Para atacar os policiais, adotaram como tática de confronto o uso de bombas incendiárias (coquetéis molotov) e também estilingues – que usam para disparar bolas de gude contra forças de segurança. Os alvos dos estilingues seriam preferencialmente os policiais do patrulhamento regular (e não as unidades de choque), que não possuem capacetes de proteção.
Um policial disse à BBC Brasil que a tática é eficiente pois o estilingue pode causar traumatismo craniano, o usuário não pode ser acusado de usar uma arma e o instrumento pode ser reposto a custos muito baixos.
Imagens
Tanto em São Paulo como no Rio, as polícias tentam usar as imagens gravadas durante protestos – seja por cinegrafistas ou achadas em câmeras apreendidas com suspeitos – para identificar integrantes dos black blocs participando de ações violentas em diferentes protestos. As imagens devem servir ainda como provas no caso de os manifestantes serem indiciados ou denunciados.
No Rio, esse tipo de investigação com uso de imagens deve ser facilitada por uma lei aprovada pela Assembleia Legislativa e sancionada pelo governo que impede o uso de máscaras durante manifestações. Na capital paulista, a Câmara estuda adotar medida semelhante.
Policiais paulistas e cariocas também tentam encontrar o melhor embasamento jurídico para indiciar os manifestantes flagrados cometendo atos de violência e depredação.
Em São Paulo, um delegado indiciou dois manifestantes presos no início do mês com base na Lei de Segurança Nacional, criada durante o regime militar. O argumento não convenceu a Justiça, que determinou a libertação dos manifestantes.
Ainda no Rio, o governo anunciou que manifestantes detidos cometendo atos de violência podem ser indiciados pelo crime de organização criminosa, que em tese pode até render uma pena de oito anos de prisão.
Ação da PM
Na opinião do pesquisador Rafael Alcadipani, especialista em estudos organizacionais da Fundação Getúlio Vargas, apesar das semelhanças nas táticas e abordagens, a Polícia Militar de São Paulo estaria adotando um estilo de resposta às manifestações mais adequado do que o usado pelos policiais cariocas.

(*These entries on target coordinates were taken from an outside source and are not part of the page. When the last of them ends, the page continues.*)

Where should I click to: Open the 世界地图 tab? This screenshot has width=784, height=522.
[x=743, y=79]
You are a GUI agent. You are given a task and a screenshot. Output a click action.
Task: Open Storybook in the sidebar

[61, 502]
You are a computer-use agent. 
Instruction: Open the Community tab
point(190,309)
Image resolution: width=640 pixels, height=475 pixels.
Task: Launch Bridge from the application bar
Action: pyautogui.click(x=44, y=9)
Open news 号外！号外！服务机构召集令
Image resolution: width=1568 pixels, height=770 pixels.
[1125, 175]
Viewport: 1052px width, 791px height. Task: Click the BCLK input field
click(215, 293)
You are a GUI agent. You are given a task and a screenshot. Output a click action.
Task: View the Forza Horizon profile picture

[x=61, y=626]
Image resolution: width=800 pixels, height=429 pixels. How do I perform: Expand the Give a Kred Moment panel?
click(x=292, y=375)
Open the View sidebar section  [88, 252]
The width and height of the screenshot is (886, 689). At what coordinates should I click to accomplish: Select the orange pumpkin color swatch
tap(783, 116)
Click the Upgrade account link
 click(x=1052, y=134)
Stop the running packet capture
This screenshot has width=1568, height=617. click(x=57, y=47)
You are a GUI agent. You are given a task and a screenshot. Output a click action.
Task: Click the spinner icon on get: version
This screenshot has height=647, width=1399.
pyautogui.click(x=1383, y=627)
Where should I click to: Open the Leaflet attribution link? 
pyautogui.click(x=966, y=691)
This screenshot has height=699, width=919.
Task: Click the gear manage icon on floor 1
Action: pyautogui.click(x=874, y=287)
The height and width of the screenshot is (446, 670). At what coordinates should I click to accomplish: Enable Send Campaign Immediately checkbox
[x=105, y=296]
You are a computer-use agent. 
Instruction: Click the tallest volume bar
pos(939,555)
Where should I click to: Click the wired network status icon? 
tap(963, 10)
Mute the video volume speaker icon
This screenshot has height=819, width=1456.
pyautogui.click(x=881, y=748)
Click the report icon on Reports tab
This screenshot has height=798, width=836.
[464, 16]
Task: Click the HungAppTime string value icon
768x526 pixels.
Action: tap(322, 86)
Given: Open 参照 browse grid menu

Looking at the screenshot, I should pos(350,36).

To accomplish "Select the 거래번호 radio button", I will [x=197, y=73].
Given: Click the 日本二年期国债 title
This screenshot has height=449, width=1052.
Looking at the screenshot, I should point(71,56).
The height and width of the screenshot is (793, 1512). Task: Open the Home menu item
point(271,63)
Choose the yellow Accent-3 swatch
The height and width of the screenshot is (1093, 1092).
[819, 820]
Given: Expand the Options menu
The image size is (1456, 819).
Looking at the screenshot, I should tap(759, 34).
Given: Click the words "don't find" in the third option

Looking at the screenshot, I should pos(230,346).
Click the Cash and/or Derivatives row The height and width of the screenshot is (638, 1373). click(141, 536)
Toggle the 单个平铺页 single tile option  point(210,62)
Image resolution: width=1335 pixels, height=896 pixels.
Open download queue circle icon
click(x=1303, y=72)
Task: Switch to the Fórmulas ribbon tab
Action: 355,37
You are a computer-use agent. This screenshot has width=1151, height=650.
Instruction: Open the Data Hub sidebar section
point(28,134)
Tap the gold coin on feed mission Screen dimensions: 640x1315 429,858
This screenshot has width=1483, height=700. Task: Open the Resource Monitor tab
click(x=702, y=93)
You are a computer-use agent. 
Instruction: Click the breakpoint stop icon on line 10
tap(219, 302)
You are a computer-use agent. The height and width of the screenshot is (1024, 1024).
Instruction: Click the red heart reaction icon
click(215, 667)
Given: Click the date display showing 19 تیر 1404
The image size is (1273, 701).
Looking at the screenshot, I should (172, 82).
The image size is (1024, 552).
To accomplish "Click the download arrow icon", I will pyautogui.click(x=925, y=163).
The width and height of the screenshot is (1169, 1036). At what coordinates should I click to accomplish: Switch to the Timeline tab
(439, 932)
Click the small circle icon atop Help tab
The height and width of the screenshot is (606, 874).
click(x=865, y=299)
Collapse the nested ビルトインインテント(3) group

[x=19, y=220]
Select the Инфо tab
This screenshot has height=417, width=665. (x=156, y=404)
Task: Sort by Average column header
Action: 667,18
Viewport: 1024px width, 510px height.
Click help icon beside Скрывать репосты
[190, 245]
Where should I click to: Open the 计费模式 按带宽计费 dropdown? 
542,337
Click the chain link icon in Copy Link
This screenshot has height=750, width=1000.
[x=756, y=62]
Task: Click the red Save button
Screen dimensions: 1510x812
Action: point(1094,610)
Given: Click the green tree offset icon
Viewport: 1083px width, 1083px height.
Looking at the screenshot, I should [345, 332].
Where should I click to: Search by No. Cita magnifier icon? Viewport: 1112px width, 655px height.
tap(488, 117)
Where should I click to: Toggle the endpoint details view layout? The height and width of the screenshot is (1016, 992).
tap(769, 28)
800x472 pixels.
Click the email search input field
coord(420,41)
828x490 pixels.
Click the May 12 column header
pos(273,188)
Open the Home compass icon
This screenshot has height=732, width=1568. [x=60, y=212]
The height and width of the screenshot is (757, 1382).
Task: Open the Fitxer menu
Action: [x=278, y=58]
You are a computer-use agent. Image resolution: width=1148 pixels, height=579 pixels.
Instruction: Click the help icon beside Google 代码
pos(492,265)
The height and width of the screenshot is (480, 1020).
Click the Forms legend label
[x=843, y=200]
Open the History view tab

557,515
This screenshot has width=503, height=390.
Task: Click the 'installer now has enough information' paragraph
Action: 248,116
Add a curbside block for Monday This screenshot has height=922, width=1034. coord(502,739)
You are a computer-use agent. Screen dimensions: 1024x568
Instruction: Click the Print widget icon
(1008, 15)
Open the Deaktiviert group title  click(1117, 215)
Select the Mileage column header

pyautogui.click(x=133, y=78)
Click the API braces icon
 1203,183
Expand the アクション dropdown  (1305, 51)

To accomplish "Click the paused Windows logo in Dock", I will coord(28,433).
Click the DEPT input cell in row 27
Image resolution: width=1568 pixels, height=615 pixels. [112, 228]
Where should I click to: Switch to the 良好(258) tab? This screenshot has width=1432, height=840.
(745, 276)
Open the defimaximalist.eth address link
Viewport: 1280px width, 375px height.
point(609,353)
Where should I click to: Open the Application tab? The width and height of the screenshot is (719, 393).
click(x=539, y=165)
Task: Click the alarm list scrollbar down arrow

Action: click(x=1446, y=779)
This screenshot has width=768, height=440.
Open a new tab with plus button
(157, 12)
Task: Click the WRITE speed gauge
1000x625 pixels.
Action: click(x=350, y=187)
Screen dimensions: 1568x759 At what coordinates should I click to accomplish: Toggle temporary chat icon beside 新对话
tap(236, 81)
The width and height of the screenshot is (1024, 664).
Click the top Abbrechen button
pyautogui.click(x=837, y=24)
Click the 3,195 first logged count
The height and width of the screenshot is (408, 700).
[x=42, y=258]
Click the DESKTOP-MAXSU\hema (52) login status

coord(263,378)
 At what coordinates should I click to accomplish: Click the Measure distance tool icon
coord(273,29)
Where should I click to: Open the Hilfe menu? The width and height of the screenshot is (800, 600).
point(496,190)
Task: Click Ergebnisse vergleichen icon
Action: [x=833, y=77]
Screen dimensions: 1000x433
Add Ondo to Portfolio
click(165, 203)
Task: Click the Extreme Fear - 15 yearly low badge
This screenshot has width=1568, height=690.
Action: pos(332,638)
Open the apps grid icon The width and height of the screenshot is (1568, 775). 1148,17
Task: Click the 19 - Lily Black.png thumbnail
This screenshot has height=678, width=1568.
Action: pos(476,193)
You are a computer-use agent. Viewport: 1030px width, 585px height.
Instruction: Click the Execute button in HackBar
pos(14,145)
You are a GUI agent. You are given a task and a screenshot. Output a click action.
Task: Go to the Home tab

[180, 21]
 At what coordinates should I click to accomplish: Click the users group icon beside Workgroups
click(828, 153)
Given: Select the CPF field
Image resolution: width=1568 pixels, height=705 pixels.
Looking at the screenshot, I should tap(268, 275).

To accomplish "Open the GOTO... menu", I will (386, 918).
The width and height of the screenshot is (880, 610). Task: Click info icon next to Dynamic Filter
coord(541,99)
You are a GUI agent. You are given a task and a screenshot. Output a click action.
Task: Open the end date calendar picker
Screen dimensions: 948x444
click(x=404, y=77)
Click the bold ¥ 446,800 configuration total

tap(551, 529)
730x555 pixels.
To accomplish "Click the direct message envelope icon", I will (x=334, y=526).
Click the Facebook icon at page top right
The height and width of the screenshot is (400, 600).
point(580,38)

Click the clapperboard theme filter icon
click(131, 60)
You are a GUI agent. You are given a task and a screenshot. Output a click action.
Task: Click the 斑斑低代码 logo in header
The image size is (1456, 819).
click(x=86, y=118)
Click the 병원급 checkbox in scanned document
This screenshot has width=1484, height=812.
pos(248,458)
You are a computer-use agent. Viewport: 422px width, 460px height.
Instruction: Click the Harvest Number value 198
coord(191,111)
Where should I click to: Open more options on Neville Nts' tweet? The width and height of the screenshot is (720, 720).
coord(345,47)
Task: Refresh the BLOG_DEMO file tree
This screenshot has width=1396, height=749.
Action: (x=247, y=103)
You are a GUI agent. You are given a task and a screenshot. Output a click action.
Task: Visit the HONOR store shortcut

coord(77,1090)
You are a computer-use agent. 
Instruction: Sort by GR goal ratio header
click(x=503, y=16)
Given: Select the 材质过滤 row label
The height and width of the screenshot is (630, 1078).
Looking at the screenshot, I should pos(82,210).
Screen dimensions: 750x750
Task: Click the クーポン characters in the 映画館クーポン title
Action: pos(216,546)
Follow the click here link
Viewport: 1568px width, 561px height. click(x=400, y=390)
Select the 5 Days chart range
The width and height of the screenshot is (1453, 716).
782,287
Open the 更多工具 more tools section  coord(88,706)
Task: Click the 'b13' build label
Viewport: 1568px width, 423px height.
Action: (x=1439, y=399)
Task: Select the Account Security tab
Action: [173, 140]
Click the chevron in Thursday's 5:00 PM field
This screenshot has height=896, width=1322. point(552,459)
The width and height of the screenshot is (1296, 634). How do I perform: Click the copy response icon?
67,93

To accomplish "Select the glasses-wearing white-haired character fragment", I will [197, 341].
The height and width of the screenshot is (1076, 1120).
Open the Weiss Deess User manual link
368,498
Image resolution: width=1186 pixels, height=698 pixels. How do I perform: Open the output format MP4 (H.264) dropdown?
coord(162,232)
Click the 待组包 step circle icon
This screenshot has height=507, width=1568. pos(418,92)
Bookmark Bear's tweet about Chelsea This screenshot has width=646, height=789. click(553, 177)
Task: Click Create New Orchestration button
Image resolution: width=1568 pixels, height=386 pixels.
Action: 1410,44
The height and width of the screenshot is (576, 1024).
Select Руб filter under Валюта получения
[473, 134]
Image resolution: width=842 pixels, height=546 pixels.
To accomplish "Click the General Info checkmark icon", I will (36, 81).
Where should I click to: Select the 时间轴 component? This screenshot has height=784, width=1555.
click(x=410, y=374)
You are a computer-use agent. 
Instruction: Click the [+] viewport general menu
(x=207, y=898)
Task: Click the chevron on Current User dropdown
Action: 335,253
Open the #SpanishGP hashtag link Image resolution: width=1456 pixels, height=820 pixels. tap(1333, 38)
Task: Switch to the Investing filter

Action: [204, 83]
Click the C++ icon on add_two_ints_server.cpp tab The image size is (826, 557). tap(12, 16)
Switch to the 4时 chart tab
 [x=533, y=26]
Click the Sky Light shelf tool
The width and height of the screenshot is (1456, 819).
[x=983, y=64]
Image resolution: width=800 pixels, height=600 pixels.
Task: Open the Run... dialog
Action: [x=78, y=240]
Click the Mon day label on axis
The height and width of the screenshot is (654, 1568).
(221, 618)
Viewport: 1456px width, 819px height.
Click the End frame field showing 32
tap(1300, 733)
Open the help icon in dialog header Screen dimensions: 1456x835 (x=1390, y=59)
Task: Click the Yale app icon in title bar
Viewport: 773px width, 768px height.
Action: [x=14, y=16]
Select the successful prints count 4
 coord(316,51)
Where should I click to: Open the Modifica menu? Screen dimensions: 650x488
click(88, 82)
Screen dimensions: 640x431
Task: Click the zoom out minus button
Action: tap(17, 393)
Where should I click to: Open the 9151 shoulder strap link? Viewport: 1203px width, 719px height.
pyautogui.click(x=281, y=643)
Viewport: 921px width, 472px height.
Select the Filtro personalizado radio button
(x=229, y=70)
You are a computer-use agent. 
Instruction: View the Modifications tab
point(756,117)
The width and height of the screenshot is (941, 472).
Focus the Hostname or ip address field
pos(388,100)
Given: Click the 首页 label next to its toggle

"Em São Paulo as bombas de efeito moral estão sendo usadas apenas como último recurso, e os policiais não estão caindo em provocação", afirmou o pesquisador, que entrevistou quase 100 manifestantes que se denominavam black blocs durante a recente onda de protestos no país como parte de seu trabalho de pesquisa.
Segundo ele, a melhor estratégia para lidar com o vandalismo durante protestos e passeatas é tentar abrir canais de diálogos entre os manifestantes e os políticos.
De acordo com o pesquisador, o grupo Black Blocs não pode ser classificado como organização criminosa e tratada como tal.
Ele diz acreditar que, diferente dos criminosos comuns, os black blocs não têm nas ações violentas sua atividade primária, nem obtém vantagens financeiras com suas ações, o que não tornaria adequado classificá-los como uma organização criminosa.
Para Alcadipani, ainda não é possível atribuir um grau elevado de organização aos manifestantes radicais. Ele vê o Black Blocs mais uma forma de protestar, importada da Alemanha e dos Estados Unidos, do que um grupo específico com uma agenda própria.
Nos círculos policiais prevalece o entendimento de que manifestantes presos por vandalismo devem ser combatidos e responsabilizados pelos seus crimes.